Little Rock Wallaby.


Petrogale concinna, Gould in Proc. of Zool. Soc., part x. p. 57.—Gray, List of Mamm. in Coll. Brit. Mus., p. 92.

Macropus (Heteropus) concinnus, Waterh. Nat. Hist, of Mamm., vol. i. p. 177.




Many parts of Australia are even yet almost unknown both to travellers and naturalists; particularly the countries bordering its northern and north-western coasts—not to mention the distant interior; and in all these parts, numerous new species of quadrupeds, birds, and other classes of natural history are in my opinion to be discovered. The north-west coast has, it is true, been visited by the officers of H.M. Surveying Ship Beagle, and such species as fell in their way have been collected by them, but their official duties prevented them from giving that attention to the subject that could be desired. Nearly all they did collect proved to be new to science. The present interesting Little Rock Wallaby may be cited as a case in point, having been one of the specimens thus procured and brought home by Lieut. Emery, R.N. The single specimen obtained by this gentleman, and which is now in the British Museum, is fully adult, and is remarkable for its brilliant colouring and diminutive size. Mr. Waterhouse remark, that "it may be readily distinguished from its congeners, not only by its small size and bright, colouring, hut by the absence of any black spot behind the base of the fore-leg."

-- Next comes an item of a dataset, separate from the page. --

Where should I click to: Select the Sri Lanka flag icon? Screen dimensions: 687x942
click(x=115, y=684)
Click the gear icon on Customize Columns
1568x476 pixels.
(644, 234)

Fur moderately long and somewhat soft to the touch; general colour bright rusty-red; head palish ash-colour, slightly suffused with rust-colour, which tint is most conspicuous above the eyes; cheeks rusty-white, with an indistinct greyish-brown mark extending forwards from the front of the eye; ears very pale brown externally, and lined with a few white hairs internally; fur on the back grey next the skin, and this tint at the root of each hair is followed by brilliant rusty-red, then a broad space which is white, and lastly, the tip is deep rusty-brown; on the under parts of the body the fur is grey next the skin, and yellowish-white on the visible portion; fore-legs rusty-white; hands brownish-white; hind-legs pale rust-colour externally; tarsi brownish-white, slightly pencilled with brown; on the hack of the neck an indistinct trace of a mesial darker mark; tail clothed at the base with fur like that of the body; beyond this the hairs are of a harsher nature, at first about half an inch in length, and on the apical third about an inch and a half, of a brownish-white, tipped with black.

The accompanying Plate represents the animal about the natural size.